TASK STATEMENT:
Answer these from the wiper-blade forum thread:
(a) Which wiper blades did the first poster buy, and from which store?
(b) According to Zac, about how much does a bottle of Rain X Anti Fog cost?
(c) What color wipers did sentra94casper get?

SELECTED PASSAGE:

= = = =

All this talk about wipers blades made me go out and pickup a new set today. After years of using those crappy pos trico exact fit blades, i went and got me some bosch microedge excell blades @ advance auto parts. They work great! it started raining on my way home tonight so i was able to test them out. No streaking or chatter just a clean smooth wipe, from now on i'll be using "only" bosch ...


----------



## Zac (Mar 10, 2004)

B14GEE said:


> I have been using my Rainex blades for a few months now, and i love them :thumbup:


I am sure most of you all know of this product already but I have a small auto-detailing company. We use a product by Rain X called Rain X: Anti Fog, and it works exactly as described and holds up for a rather long time. Only about 4 bucks a bottle and treats quite a few windows. If you hate the interior fogging of your windows, check it. All you do is clean the window, wipe the Anti Fog on in a circular motion while applying pressure and clean the window again. You are good to go and fog free.


----------



## sentra94casper (Jul 4, 2002)

http://www.silblade.com has good wipers and diffrent colors. they say it last lot longer than other brands... I got white ones to mach my car.


----------



## GetsomeGOJO (Apr 4, 2004)

Rain-X windshield washer fluid is a must! I have a slightly zany friend who is OCD about wiper performance. He rolls with the Bosch Micro whatevers, Rain-xes every time he washes his car and uses Rain-X washer fluid. OM Frickkin Gosh! We were in a downpour on I-81 and his wipers were set on intermittant #1. It was crazy.


----------

= = = =

SOURCE DATA:

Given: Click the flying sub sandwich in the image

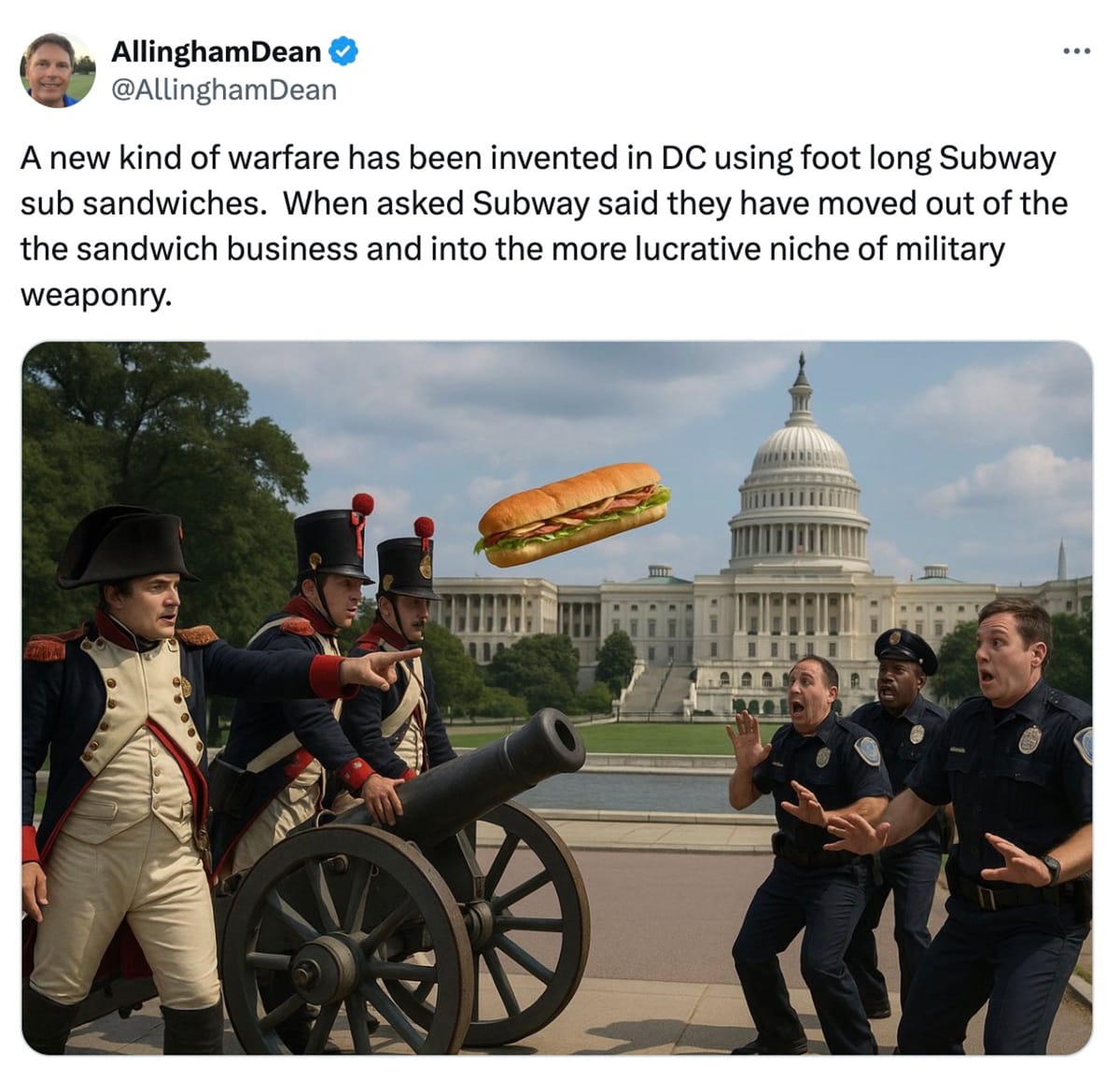Looking at the screenshot, I should pyautogui.click(x=572, y=513).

= = = =

RESULT:
(a) Bosch microedge excell blades, from Advance Auto Parts.
(b) About 4 bucks.
(c) White.